US President Donald Trump told his Colombian counterpart Ivan Duque that “you’re going to have to spray” coca, the base ingredient for cocaine, ahead of a meeting in the White House.
In an unannounced meeting, Trump put Duque in a difficult position; the Colombian government can’t resume aerial spraying unless it implements a crop substitution program.
Former coca farmers have been protesting because, according to them, Duque is not implementing this element of a 2016 peace deal with demobilized FARC guerrillas.
To complicate the situation even further, the Colombian government has ended the deal with United Nations Office on Drugs and Crime, which is no longer able to verify government’s compliance.
Neither Washington DC nor Bogota have wanted to invest in the crop substitution program, but have insisted in forced eradication and aerial spraying that are widely considered ineffective.
Trump apparently found out that, as predicted, the bilateral counternarcotics strategy isn’t working and called Duque to the White House unannounced.
Well, you’re gonna have to spray. If you don’t spray you’re not gonna get rid of them so you have to spray with regards to the drugs in Colombia.
US President Donald Trump
Duque evasively responded that “we have to work on all the elements and we have to be very strong against that crime.”
Both governments have been warned their strategy is futile by the UNODC, counternarcotics experts, the United States’ Government Accountability Office and participants in the crop substitution program.
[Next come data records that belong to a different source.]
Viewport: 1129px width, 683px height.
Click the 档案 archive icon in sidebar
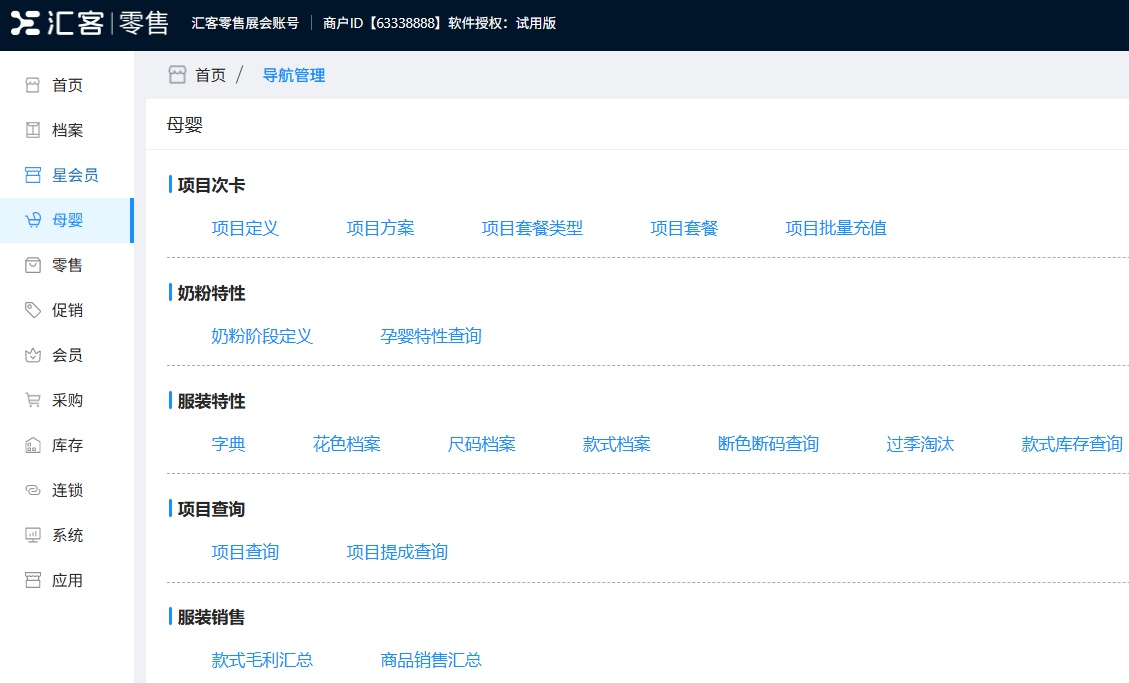tap(33, 130)
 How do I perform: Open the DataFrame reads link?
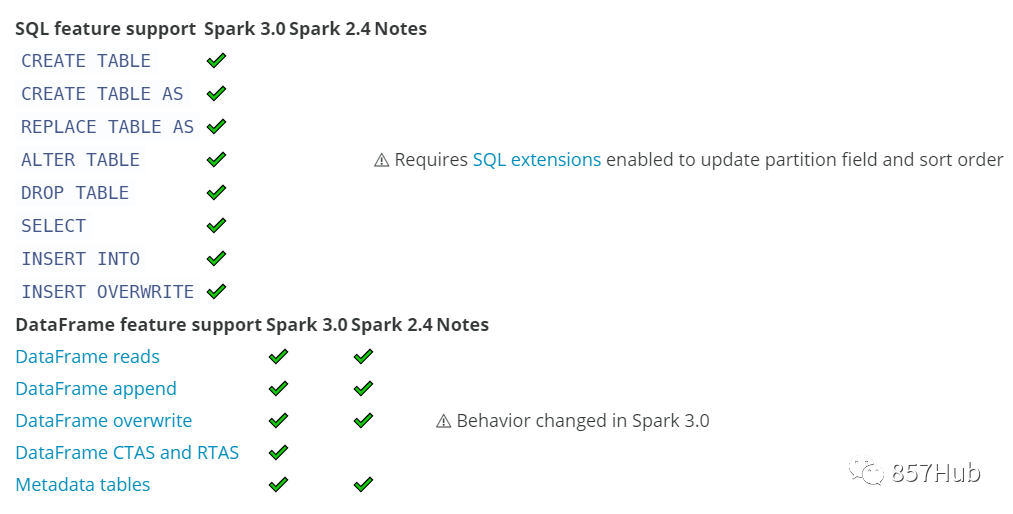87,357
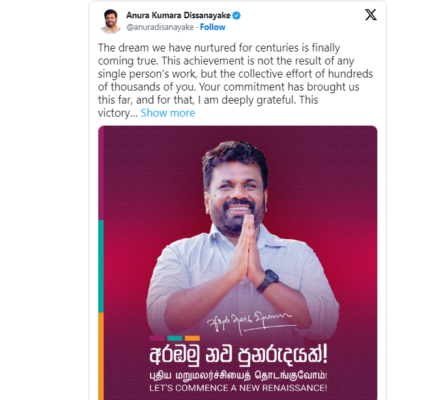Viewport: 428px width, 400px height.
Task: Click the wristwatch in the poster photo
Action: coord(268,281)
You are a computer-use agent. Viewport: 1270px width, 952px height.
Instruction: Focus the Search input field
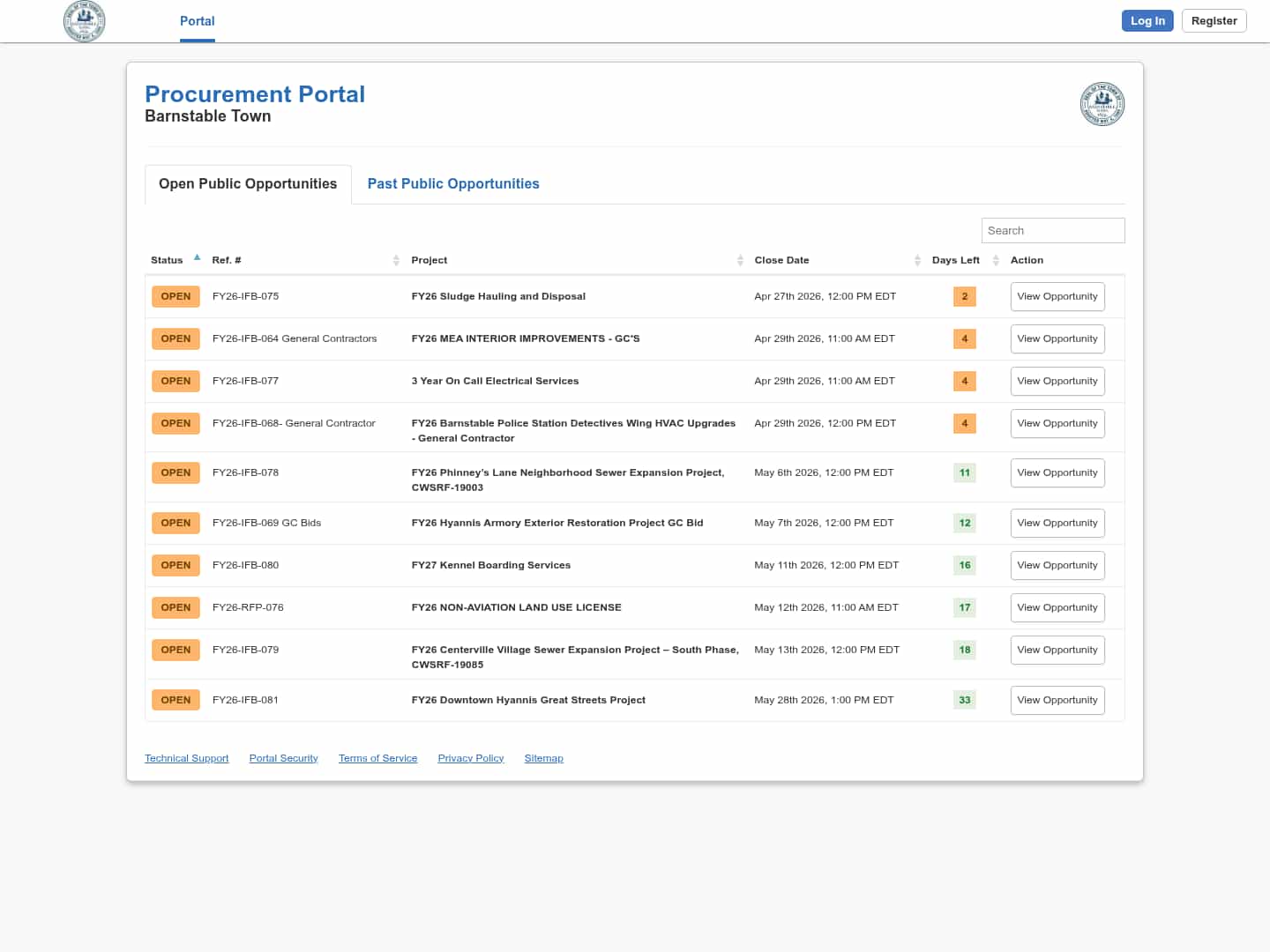pos(1052,231)
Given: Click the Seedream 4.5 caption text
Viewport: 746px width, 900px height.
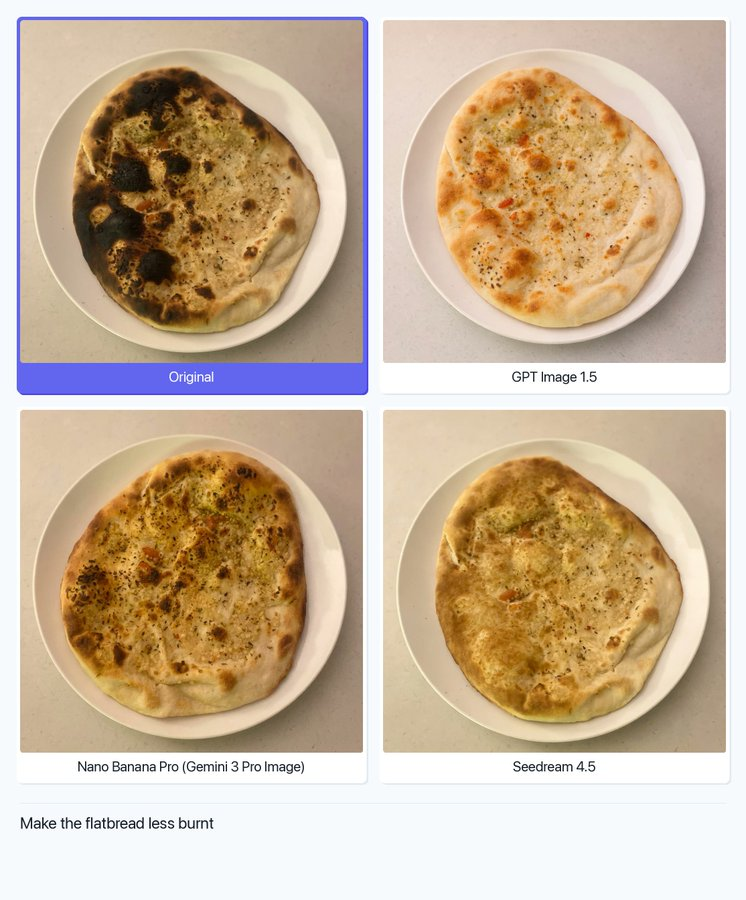Looking at the screenshot, I should pyautogui.click(x=554, y=767).
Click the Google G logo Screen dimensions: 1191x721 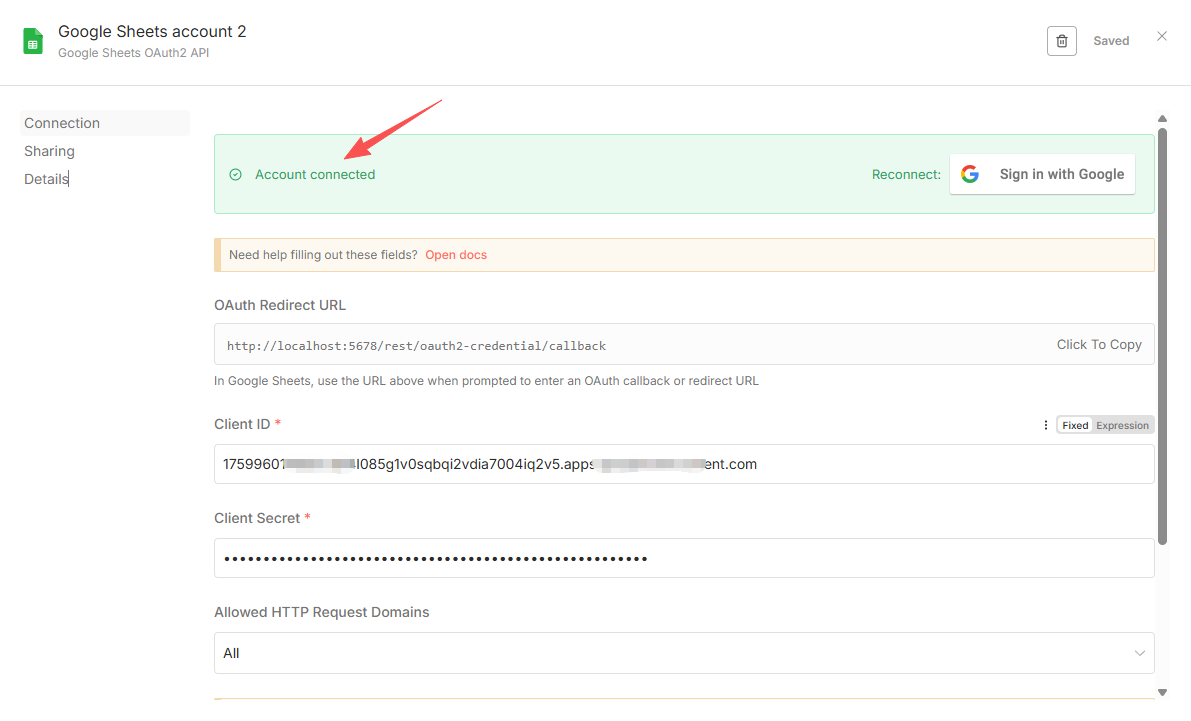pos(969,174)
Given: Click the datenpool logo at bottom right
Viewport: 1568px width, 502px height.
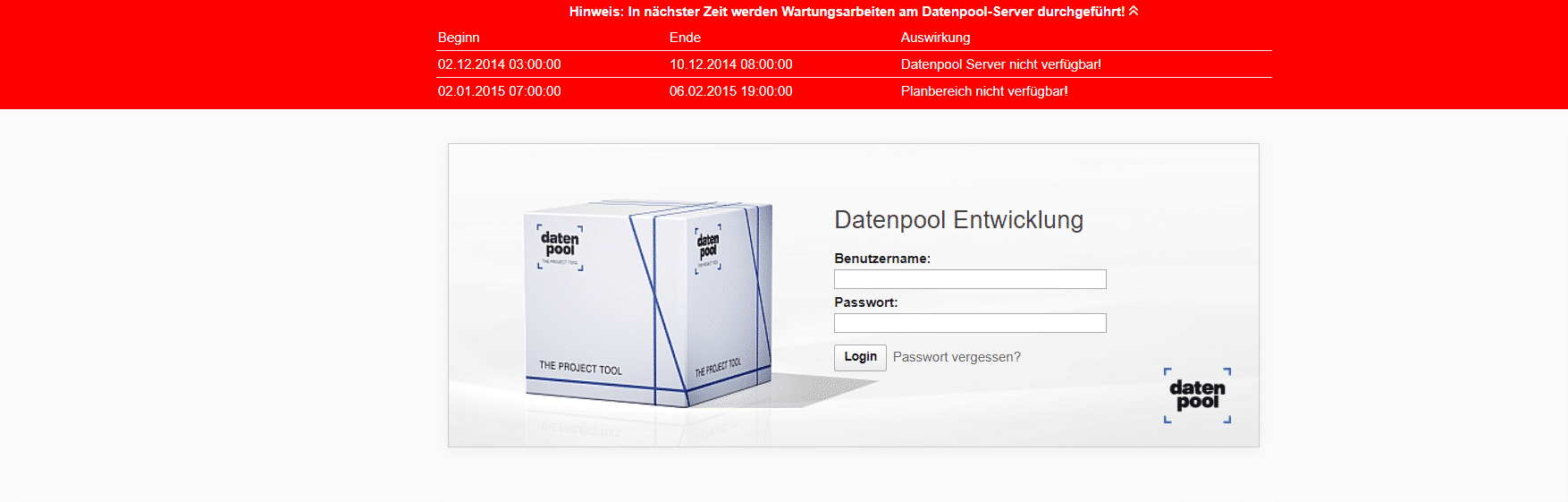Looking at the screenshot, I should (x=1197, y=395).
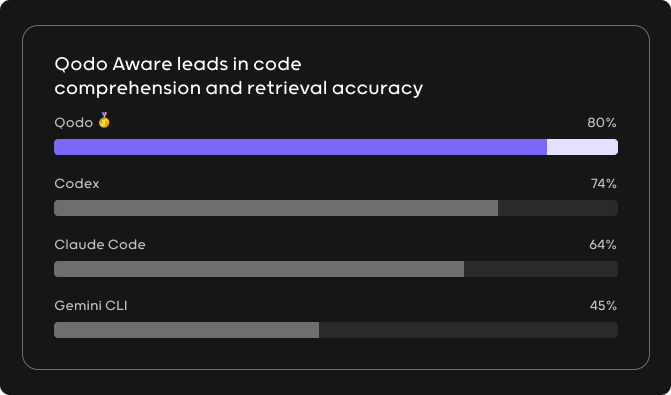Viewport: 671px width, 395px height.
Task: Click the 80% value for Qodo
Action: 602,123
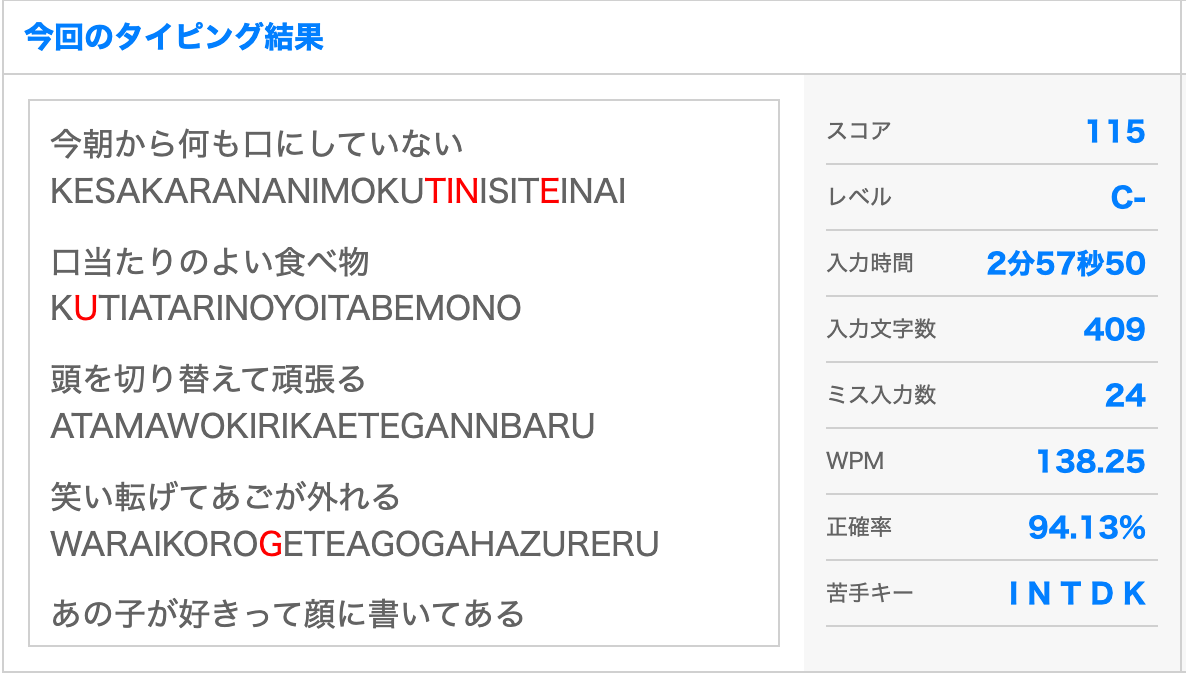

Notwithstanding, neither Duque nor Trump have shown any interest in investing in the crop substitution program that would allow the resumption of aerial spraying.
Instead, US Defense Secretary Mark Esper and his Colombian counterpart Carlos Holmes Trujillo agreed to step up manual eradication to 130,000 hectares this year.
In the history of drug trafficking, Colombia’s authorities haven’t been able to eradicate more than 97,000 hectares per year.